3.5 Illustrating cases of the study
Case 1: An old male with a medical history of gastric cancer presented with cognitive decline, psychiatric symptoms and seizures for 1 month. Brain MRI revealed a lesion in the left frontal lobe, and the first lumber puncture revealed no pleocytosis. Therefore, ’autoantibody-negative autoimmune encephalitis’ was suspected with the negative results of the antibodies panel. After the treatment with steroids and IVIg, the symptoms aggravated, and the repeated brain MRI showed diffuse cortical lesions in the left hemisphere. After referred to our centre, NGS of CSF was performed and detected abundant HSV 1, which was confirmed with PCR. He was diagnosed with herpes simplex encephalitis and responded well to acyclovir.
Case 2: An old male presented with right eye pain, memory deficits and psychiatric symptoms. Brain MRI showed a lesion in the right mesial temporal lobe. TORCH panel of CSF was positive for CMV IgM. Encephalitis caused by CMV was suspected. However, VZV was detected with NGS of CSF and confirmed with PCR. He was diagnosed with VZV encephalitis.
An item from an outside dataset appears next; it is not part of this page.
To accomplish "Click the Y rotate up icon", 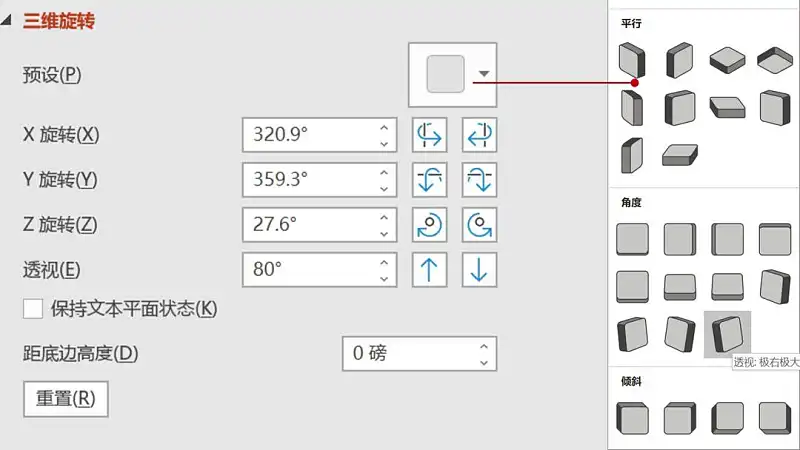I will (x=429, y=180).
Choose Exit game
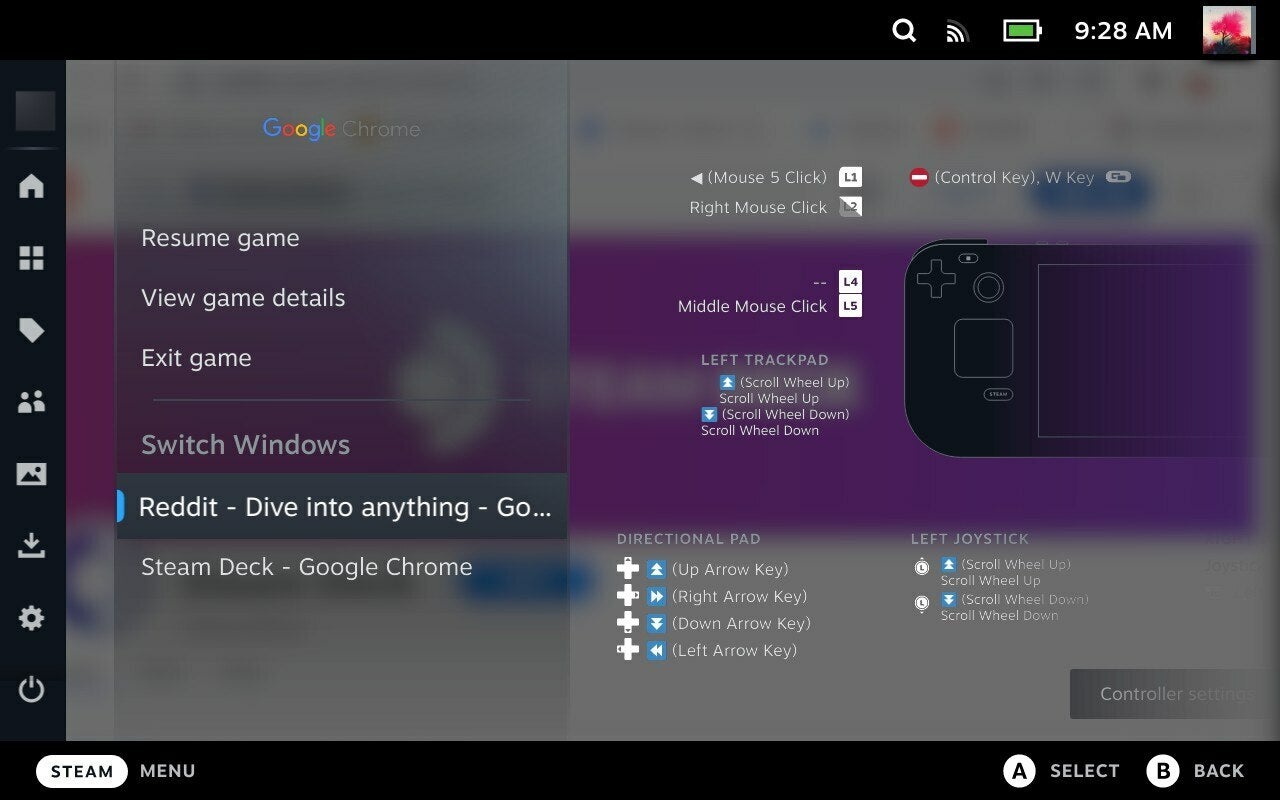 (196, 358)
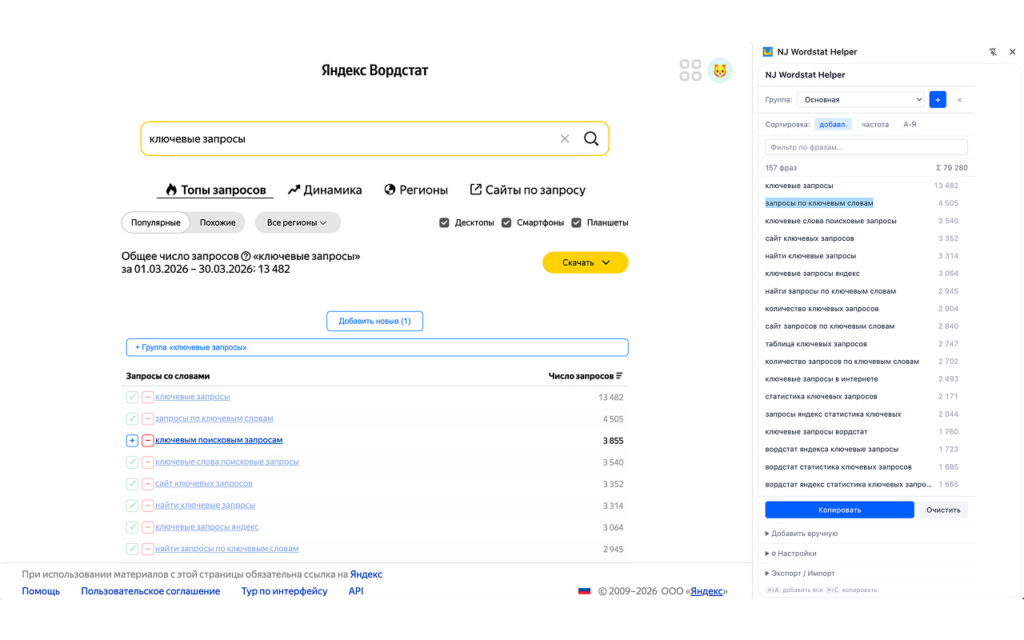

Case 3: A young male experienced hyperpyrexia and headache for 3 times in the past 10 years. He recovered quickly after the treatment with antibiotics every time without identifying the exact pathogen. Mollaret meningitis was suspected by the local hospital. When he presented with hyperpyrexia, headache and drowsiness 1 months ago, NGS of CSF was performed and detected Streptococcus pneumoniae. Further examinations were performed for the cause of recurrent purulent meningitis. At last, cerebrospinal fluid rhinorrhoea was found out and fixed.